T.E., rappresentato e difeso dall’avvocato ANTONINO

TRAMUTA;

– ricorrente –

contro

S.A., elettivamente domiciliato in ROMA, VIA MAZZINI 6,

presso lo studio dell’avvocato VITO PATANELLA, che lo rappresenta e

difende;

– controricorrente –

avverso la sentenza n. 147/2015 della CORTE D’APPELLO di PALERMO,

depositata il 02/02/2015;

udita la relazione della causa svolta nella Camera di consiglio del

11/06/2019 dal Consigliere Dott.

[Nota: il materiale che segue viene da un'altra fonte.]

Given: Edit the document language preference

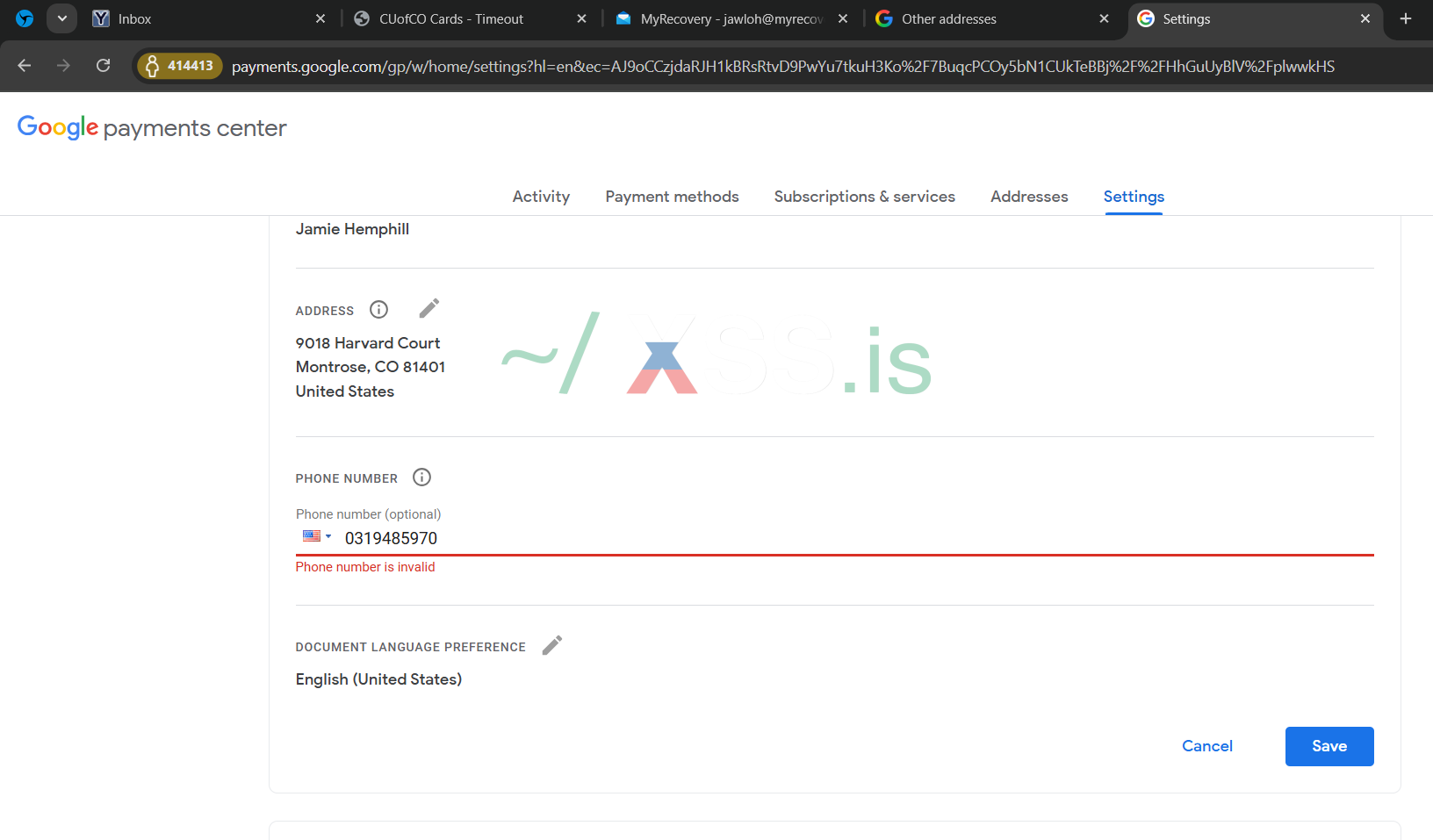Looking at the screenshot, I should tap(551, 646).
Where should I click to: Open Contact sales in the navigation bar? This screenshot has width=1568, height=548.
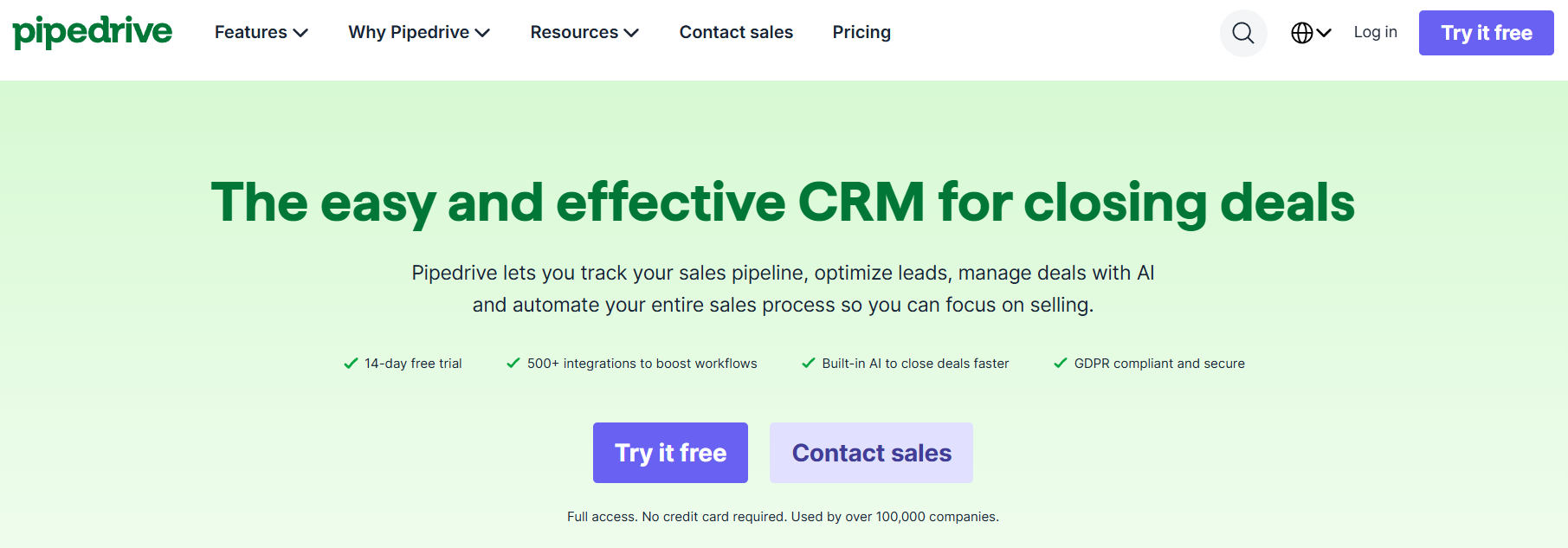tap(736, 32)
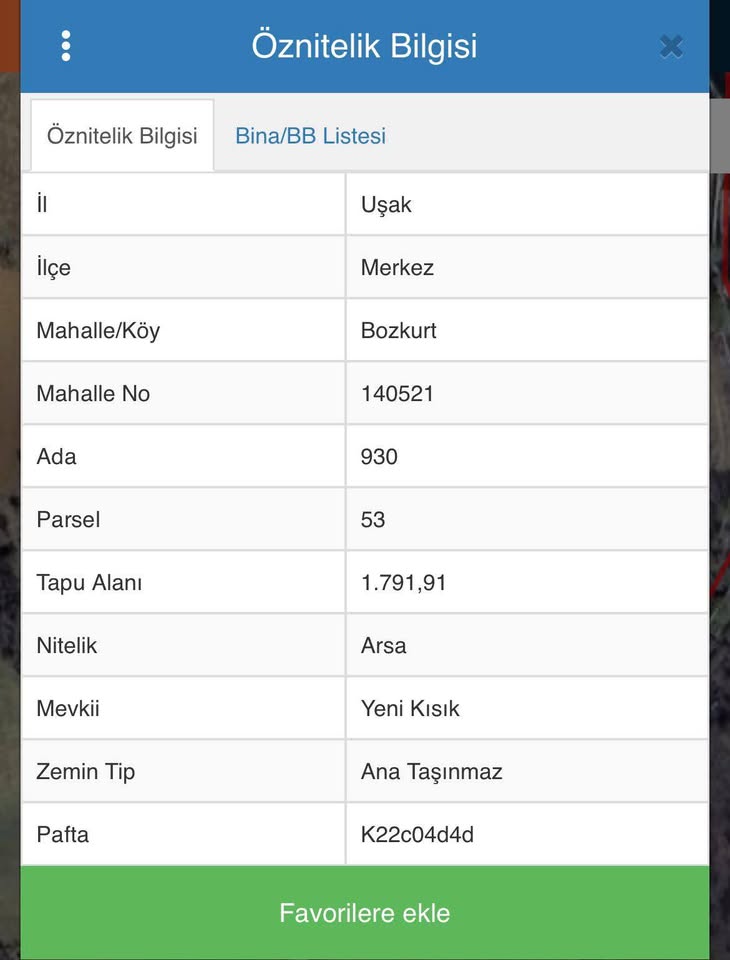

ELISA PICARONI.

Fatto

FATTI DI CAUSA

1. La Corte d’appello di Palermo, con sentenza depositata il 2 febbraio 2015 e notificata il 4 maggio 2015, ha accolto l’appello proposto da S.A. avverso la sentenza del Tribunale di Sciacca n. 167 del 2010, e nei confronti di T.E..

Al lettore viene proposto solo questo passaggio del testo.